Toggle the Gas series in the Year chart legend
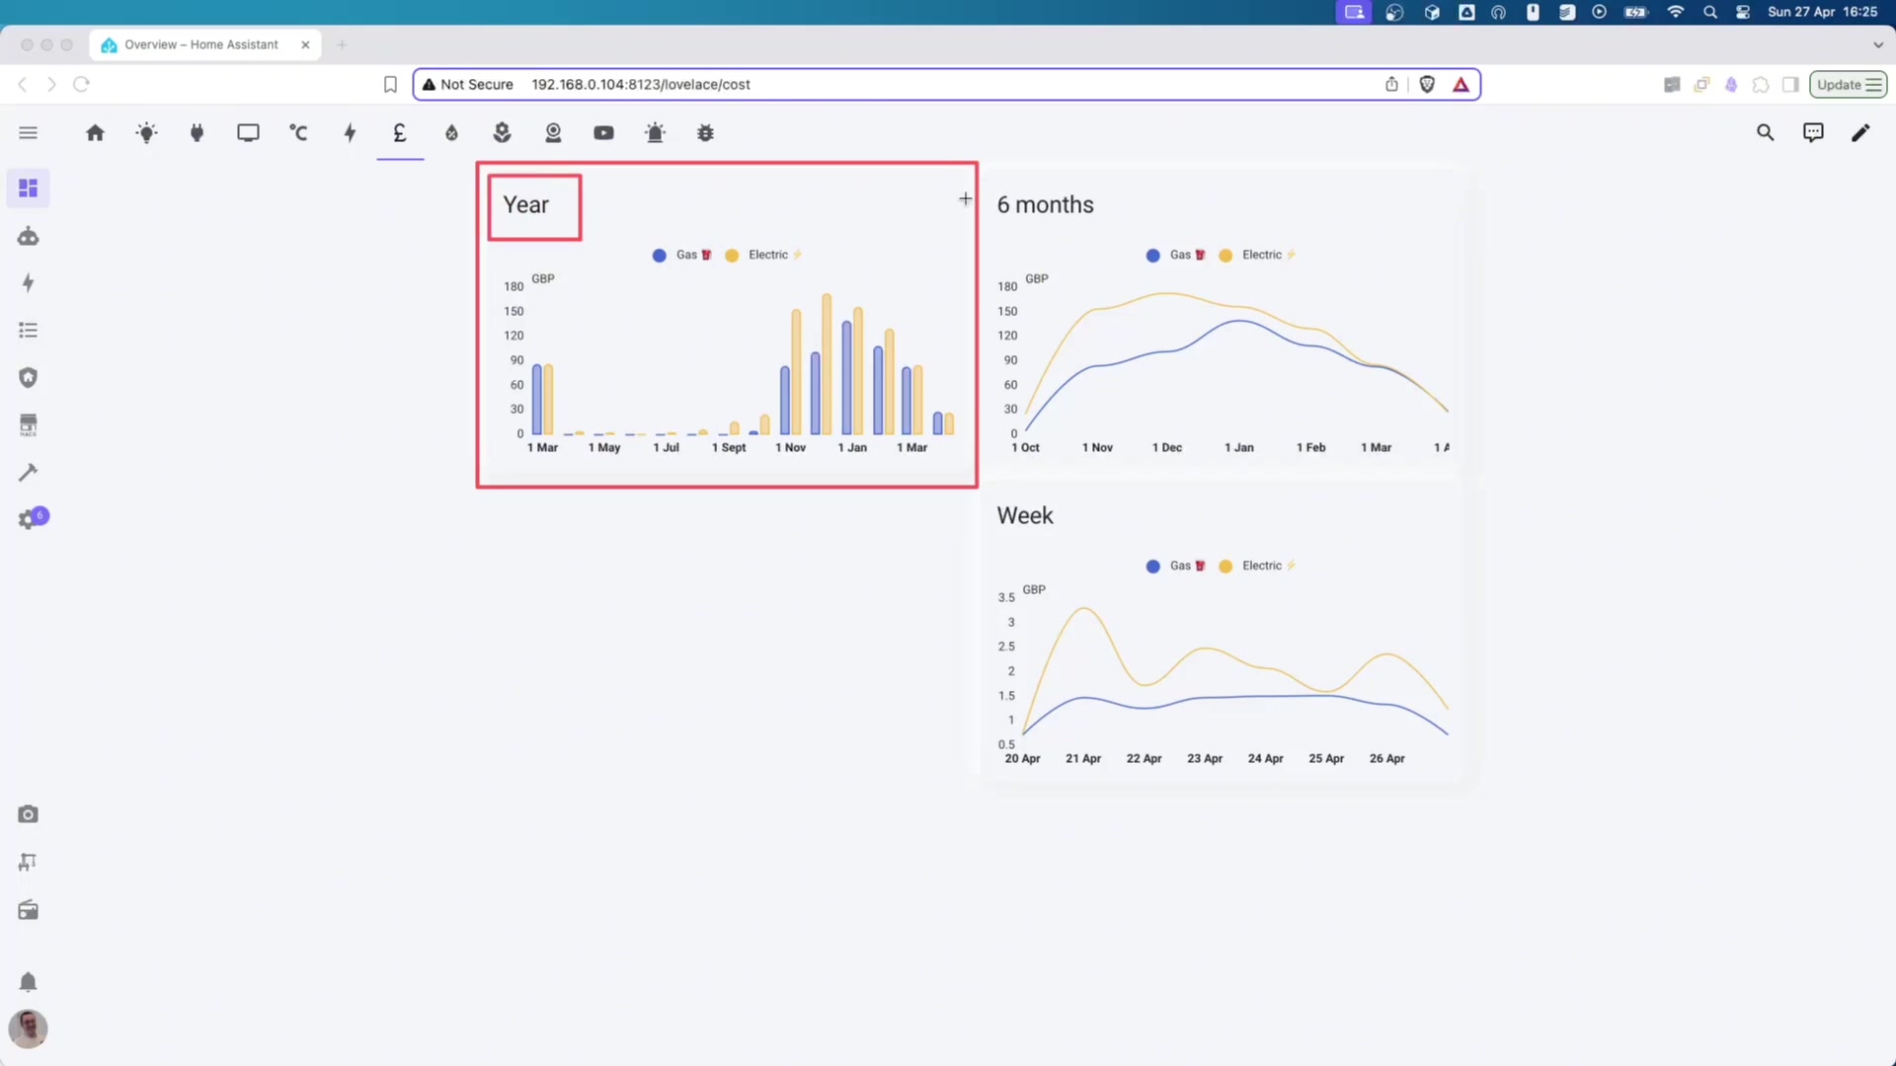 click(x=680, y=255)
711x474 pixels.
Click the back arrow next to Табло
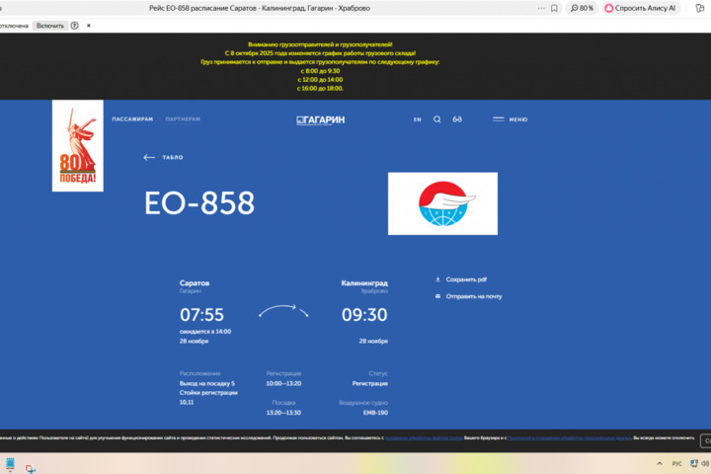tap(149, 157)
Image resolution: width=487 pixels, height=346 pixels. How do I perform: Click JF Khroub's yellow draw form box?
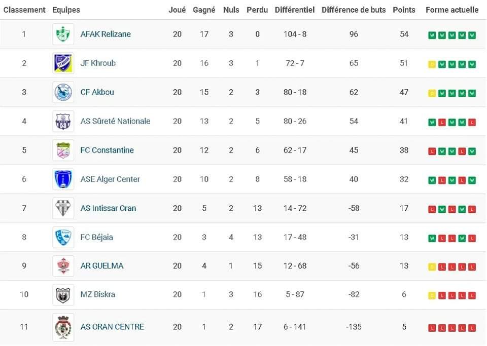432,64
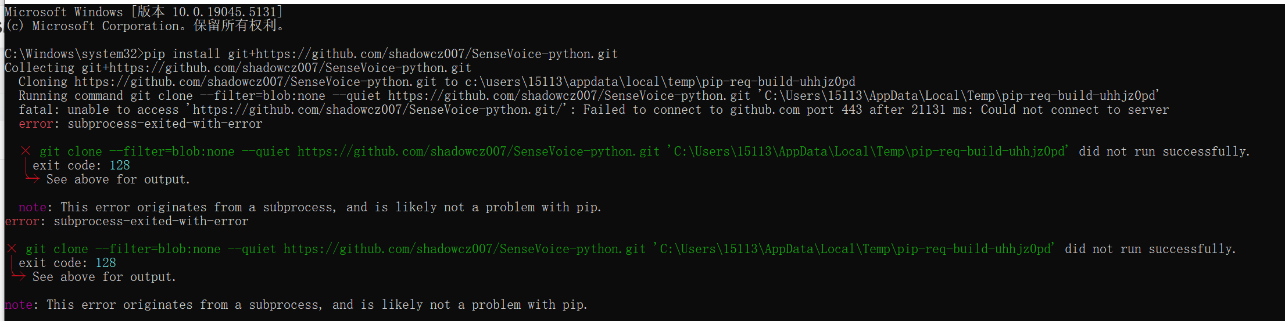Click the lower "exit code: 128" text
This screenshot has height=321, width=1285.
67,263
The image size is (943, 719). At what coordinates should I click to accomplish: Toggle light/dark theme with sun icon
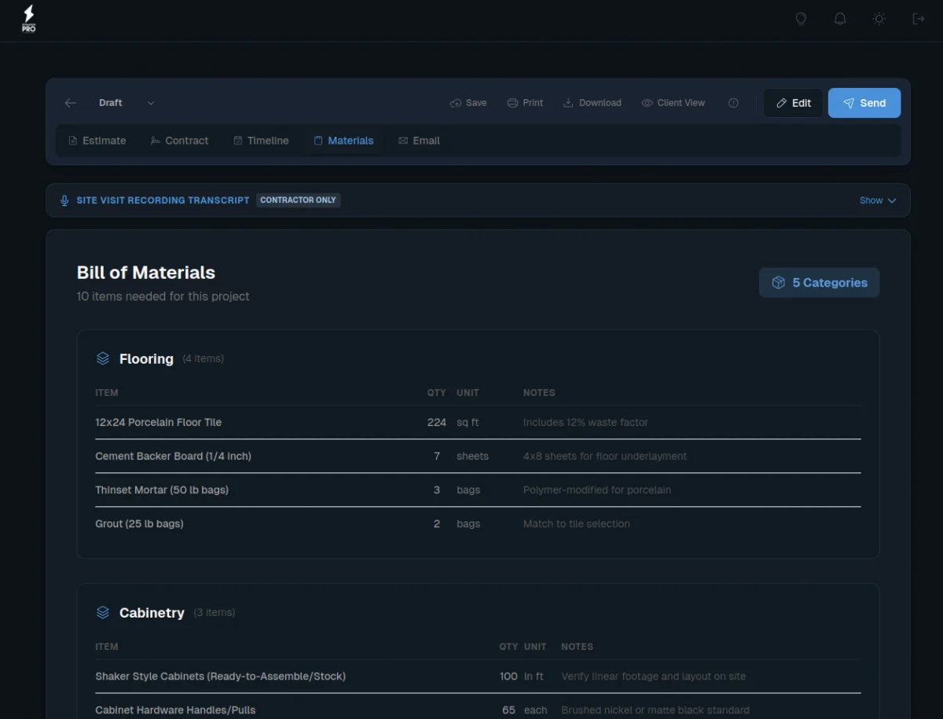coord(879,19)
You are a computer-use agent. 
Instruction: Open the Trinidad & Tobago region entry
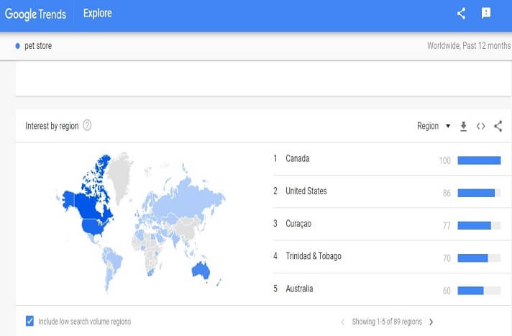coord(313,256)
● ● ● ● ●
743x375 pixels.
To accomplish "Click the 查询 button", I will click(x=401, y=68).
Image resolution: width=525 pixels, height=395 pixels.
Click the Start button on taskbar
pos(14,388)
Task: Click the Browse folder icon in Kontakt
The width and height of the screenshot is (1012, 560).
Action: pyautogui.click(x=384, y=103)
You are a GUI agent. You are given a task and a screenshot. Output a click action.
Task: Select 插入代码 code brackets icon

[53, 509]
● ● ● ● ●
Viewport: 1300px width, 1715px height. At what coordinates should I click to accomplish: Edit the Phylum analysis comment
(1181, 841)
● ● ● ● ●
Copy the records word for word, beginning at the line that contains "Toggle the Gas" and ending after the line that contains "coord(313,256)". Omit the pictures.

Toggle the Gas series in the Year chart legend
 click(x=680, y=255)
711x474 pixels.
Click the back arrow next to Табло
tap(149, 157)
Image resolution: width=487 pixels, height=346 pixels. How do I perform: Click JF Khroub's yellow draw form box?
432,64
Click the lower "exit code: 128" text
This screenshot has height=321, width=1285.
67,263
The image size is (943, 719). At what coordinates should I click to accomplish: Toggle light/dark theme with sun icon
coord(879,19)
You are a computer-use agent. 
Instruction: Open the Trinidad & Tobago region entry
coord(313,256)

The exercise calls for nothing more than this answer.